Talvez você não saiba que o consumo diário humano de água em Jussiape é de 400.000 m3, o que soma 12.000.000 m3 em um único mês, segundo dados de 2015 da Embasa. Ou seja, a água que a cidade toda consome para o uso doméstico daria para encher 4.800 piscinas olímpicas. E olha que estamos falando de uma população de pouco mais de 8.000 habitantes, segundo estimativas do IBGE. A Jussi Up Press, em um projeto com estudantes do 3º ano do ensino médio do Colégio Estadual Horácio de Matos de Jussiape, do ano de 2015, produziu um material, com a minha orientação, que traz informações de como anda a água no nosso município, além de dados importantes da crise hídrica que nos afeta anualmente.

A SECA EM JUSSIAPE
Pois é, quem não se lembra da última grande seca em Jussiape em 2014? E da situação emergencial decretada pelas autoridades no município em 2012 e, logo em seguida, como passe de mágica da natureza, a supercheia no ano de 2014 que fez o sistema de abastecimento, às margens do Rio das Contas, transbordar, indo parar nas manchetes de vários veículos, inclusive na tevê, no telejornal de maior audiência do estado?

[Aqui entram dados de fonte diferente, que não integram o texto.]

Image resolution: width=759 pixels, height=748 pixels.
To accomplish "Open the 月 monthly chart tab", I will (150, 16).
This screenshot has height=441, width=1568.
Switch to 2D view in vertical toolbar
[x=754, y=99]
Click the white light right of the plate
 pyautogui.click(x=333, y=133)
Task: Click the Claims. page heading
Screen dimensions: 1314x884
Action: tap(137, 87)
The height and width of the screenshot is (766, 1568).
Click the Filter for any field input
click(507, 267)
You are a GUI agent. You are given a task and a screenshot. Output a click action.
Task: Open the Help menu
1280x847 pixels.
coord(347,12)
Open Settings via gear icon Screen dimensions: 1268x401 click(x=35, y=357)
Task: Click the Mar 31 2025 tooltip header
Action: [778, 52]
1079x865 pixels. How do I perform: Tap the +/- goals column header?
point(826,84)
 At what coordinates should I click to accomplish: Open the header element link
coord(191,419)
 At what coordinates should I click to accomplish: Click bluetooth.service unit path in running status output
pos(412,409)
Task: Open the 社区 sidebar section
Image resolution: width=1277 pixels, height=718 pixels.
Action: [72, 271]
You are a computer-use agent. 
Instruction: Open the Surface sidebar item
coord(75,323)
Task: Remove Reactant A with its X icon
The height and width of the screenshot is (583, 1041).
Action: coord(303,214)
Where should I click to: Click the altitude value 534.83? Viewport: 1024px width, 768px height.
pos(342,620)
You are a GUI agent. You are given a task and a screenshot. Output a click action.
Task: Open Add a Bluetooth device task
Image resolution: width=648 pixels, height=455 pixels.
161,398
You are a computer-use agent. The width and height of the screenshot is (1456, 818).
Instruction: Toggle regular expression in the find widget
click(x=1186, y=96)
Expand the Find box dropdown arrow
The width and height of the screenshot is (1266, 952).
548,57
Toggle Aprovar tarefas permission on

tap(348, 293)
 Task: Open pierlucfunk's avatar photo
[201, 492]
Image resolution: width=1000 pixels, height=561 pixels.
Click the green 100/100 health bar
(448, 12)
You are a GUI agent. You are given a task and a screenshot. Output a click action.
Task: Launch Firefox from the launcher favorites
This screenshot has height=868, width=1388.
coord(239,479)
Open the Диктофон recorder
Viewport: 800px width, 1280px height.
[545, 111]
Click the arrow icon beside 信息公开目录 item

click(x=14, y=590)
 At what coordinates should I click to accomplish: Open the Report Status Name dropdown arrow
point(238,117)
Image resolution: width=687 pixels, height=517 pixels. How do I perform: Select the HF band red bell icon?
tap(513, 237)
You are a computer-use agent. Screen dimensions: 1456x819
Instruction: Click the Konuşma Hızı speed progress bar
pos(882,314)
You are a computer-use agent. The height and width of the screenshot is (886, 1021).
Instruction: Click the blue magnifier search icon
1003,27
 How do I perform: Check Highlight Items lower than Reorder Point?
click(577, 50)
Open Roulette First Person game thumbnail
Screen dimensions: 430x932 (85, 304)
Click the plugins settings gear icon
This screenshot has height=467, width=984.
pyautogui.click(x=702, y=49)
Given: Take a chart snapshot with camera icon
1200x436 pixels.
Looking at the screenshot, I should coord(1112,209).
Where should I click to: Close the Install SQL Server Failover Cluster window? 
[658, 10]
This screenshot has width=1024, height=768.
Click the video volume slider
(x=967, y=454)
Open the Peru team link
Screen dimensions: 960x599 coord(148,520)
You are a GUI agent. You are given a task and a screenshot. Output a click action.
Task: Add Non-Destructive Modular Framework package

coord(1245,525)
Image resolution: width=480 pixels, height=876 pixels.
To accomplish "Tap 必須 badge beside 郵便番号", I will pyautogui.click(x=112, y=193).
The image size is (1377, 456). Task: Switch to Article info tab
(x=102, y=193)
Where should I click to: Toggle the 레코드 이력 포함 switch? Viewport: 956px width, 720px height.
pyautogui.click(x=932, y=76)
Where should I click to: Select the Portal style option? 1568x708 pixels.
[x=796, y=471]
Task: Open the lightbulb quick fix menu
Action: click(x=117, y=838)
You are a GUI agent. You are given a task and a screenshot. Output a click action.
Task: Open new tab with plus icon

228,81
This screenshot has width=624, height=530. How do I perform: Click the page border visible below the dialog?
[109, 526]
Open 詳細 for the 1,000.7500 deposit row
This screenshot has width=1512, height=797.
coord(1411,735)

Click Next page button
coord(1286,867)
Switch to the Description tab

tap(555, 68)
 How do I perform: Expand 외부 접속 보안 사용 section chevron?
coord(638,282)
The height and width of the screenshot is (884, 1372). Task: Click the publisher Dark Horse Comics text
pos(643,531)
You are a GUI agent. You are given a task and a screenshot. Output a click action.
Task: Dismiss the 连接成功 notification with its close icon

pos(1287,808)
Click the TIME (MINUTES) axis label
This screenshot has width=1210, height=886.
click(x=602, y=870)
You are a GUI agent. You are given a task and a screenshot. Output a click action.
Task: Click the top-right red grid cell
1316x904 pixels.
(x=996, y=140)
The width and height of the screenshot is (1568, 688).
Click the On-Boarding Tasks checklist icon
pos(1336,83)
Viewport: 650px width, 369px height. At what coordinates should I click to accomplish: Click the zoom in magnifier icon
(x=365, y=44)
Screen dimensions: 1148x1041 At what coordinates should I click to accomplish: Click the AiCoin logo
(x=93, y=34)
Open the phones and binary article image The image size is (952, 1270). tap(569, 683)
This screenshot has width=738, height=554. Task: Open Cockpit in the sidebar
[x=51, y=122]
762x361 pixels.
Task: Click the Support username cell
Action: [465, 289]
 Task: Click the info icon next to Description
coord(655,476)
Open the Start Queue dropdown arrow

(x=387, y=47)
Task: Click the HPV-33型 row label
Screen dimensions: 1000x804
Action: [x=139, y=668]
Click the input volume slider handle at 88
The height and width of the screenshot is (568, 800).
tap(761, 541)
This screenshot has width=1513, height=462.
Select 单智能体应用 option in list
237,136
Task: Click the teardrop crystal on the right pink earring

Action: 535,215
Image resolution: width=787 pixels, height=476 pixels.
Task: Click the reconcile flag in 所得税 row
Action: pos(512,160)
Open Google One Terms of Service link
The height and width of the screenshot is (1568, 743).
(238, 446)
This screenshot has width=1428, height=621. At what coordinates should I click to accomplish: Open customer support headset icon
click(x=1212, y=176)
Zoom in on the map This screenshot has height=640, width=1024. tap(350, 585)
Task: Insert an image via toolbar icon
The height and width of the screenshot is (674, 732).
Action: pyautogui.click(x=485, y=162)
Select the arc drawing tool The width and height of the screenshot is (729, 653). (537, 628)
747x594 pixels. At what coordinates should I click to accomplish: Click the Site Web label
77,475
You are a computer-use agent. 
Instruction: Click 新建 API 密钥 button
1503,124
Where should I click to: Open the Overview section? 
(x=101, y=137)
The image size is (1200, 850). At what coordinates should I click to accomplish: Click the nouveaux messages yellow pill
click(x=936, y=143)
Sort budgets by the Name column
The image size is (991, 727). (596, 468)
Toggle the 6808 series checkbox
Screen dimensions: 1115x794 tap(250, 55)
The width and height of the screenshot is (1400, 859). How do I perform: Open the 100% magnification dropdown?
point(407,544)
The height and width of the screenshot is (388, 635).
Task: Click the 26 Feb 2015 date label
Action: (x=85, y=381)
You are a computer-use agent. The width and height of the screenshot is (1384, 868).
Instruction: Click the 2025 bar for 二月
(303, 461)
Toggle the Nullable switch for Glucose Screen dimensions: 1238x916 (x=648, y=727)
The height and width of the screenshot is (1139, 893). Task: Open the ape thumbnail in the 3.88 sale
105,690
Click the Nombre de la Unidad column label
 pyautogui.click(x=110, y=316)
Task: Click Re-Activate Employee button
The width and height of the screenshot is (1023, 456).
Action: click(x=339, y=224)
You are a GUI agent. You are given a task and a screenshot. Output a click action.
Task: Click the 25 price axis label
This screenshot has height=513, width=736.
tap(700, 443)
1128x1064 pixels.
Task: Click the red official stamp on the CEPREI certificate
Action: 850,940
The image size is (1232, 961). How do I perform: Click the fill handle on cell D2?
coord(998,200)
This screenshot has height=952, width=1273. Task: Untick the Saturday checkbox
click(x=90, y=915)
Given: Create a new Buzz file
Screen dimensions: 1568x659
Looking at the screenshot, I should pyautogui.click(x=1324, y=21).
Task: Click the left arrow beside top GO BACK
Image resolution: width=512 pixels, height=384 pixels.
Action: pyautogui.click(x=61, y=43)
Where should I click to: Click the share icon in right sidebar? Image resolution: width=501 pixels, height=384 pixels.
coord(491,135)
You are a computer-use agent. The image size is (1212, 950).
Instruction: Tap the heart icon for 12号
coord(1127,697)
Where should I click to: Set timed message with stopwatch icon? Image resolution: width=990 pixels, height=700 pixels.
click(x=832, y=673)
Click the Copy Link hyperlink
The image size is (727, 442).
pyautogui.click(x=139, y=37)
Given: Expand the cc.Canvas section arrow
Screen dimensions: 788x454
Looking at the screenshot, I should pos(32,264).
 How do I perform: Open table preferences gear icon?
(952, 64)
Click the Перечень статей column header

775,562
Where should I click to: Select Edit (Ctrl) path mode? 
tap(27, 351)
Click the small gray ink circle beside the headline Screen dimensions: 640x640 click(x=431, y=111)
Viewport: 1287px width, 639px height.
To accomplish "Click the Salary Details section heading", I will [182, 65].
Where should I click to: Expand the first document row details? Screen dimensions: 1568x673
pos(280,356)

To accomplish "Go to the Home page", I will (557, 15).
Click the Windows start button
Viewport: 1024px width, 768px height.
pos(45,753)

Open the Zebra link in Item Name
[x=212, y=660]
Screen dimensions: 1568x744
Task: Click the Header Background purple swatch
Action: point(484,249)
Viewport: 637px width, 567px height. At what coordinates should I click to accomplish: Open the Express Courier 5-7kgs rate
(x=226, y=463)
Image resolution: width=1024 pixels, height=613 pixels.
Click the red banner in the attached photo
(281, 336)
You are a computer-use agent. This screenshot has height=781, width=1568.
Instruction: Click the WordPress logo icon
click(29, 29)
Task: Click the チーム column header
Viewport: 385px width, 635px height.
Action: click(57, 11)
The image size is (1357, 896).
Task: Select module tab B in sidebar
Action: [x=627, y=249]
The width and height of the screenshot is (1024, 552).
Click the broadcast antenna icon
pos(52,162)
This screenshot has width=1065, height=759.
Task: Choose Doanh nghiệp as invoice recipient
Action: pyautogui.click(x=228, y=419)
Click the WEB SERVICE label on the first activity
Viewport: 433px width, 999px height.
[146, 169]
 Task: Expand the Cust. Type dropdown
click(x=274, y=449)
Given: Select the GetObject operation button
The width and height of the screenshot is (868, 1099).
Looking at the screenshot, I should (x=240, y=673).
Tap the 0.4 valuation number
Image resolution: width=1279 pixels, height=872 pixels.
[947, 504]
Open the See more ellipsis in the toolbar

QUEM DIRIA QUE ATÉ NA TERRA DA GAROA?
A Cantareira, sistema que abastece boa parte do estado de São Paulo, sobreviveu boa parte do tempo com 15,8% de sua capacidade total- o bicho pegou por lá e os paulistanos se viram obrigados a enfrentarem um racionamento rigoroso. Na terra da garoa, bares e outros estabelecimentos foram forçados a fecharem suas portas devido à falta de chuva. A coisa ficou muito séria e parece que só depois de muito tempo o governo se deu conta disso. Apesar de não corrermos o risco de racionamento em Jussiape- isto é, se a mãe natureza seguir o padrão dos últimos anos e for generosa o suficiente para que não soframos com longos anos de estiagem-, a estrutura do nosso sistema de abastecimento é arcaica e a agricultura não possui nenhum tipo de planejamento sustentável. Mas, quem é mesmo o culpado pela falta de água, ou por ela Não existir em abundância? Não basta apenas nos conscientizar, mas colocar um plano eficiente e inteligente em prática já. O quanto antes.